Na atual discussão que vem se travando em Brasília o que parece é que todo mundo tem razão. O caminhoneiro, que não pode contratar frete sem nenhuma previsibilidade sobre o preço do diesel. A Petrobras, que precisa recompor os cofres para equacionar seu estoque de dívida. Os governos Federal e Estaduais, que precisam garantir receita em uma conjuntura de déficit generalizado. E oconsumidor como fica? Sujeito às forças de mercado.

Em um ambiente normal, o gradativo encarecimento do frete deveria equilibrar a questão, mas não estamos em tal ambiente. No cenário atual tudo conspira contra o caminhoneiro. Ele acabou de passar por uma expansão de frota acreditando em promessas de um governo passado, e ficou frente à mudança radical na lógica de privatização do principal player do mercado, a Petrobras. Com pouco espaço para negociar ele tendeu a radicalizar, greve.

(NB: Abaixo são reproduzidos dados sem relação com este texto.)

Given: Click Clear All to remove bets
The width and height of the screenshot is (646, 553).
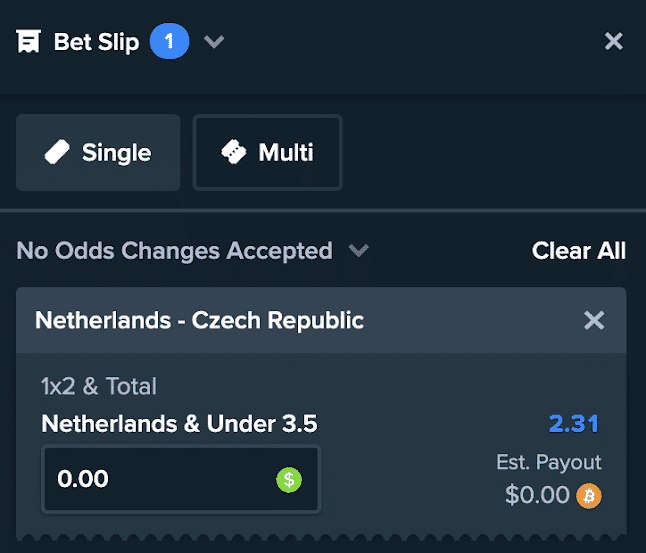Looking at the screenshot, I should [579, 251].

E a Petrobras? Endividada além de qualquer outra empresa do gênero no mundo, e com passivos bilionários de investimentos mirabolantes gestados em gestões ainda mais mirabolantes, a empresa deu uma guinada a partir de 2016 e parou de absorver em seus passivos as oscilações do petróleo e do câmbio, deixou de ser a operadora do populismo do Estado. Resultado, os preços dispararam no alinhamento com os custos e as margens foram junto. Nesta nova lógica, êxito total. No primeiro trimestre deste ano foram R$ 7 bilhões de lucro líquido e ela voltará a pagar dividendos, o que não ocorria desde 2014.

É preciso mesmo repassar toda a oscilação do câmbio e do preço externo do petróleo? Não. Depois de um grande esforço a empresa hoje importa uma fração bastante reduzida do que refina, usando basicamente seu próprio petróleo. Em linhas gerais, o que se percebe a princípio,como obrigações em moeda estrangeira atreladas ao preço do Petróleo é esta parcela ainda importada e o pagamento dos royalties. Já as dívidas, boa parte delas é em moeda estrangeira e seu custo é, desta forma, dolarizado. A empresa não revela que parcela é esta, arriscaria dizer que dificilmente é superior a 50%. Como resultado ela deve estar engordando bem os lucros no cenário atual. É isto que os números apontam.

E os governos (Federal e Estaduais), que representam praticamente 50% do valor final na bomba devido aos tributos? Em que pese a super tributação dos combustíveis, o fato é que nenhum dos entes federados tem espaço hoje para abrir mão de receita.

Neste cenário, ao que tudo indica, o agente que tem mais condição de negociar hoje é a própria Petrobras. Mas isto depende da lógica a que ela está sujeita. Se é agir como uma empresa privada, então deve fazer o que está fazendo agora. Se é para agir como empresa pública, para garantir o serviço sem onerar os cofres públicos, então ela não só deve entrar no acordo como tem espaço suficiente para precificar de forma distinta da que faz hoje, absorvendo parte das oscilações atípicas de curto prazo e as distribuindo no longo prazo. No final, temos um problema de gestão em um setor que deveria ser melhor regulado, e que está virando um problema de segurança nacional. E por falar em regulação, alguém sabe onde anda a Agência Nacional do Petróleo (ANP)?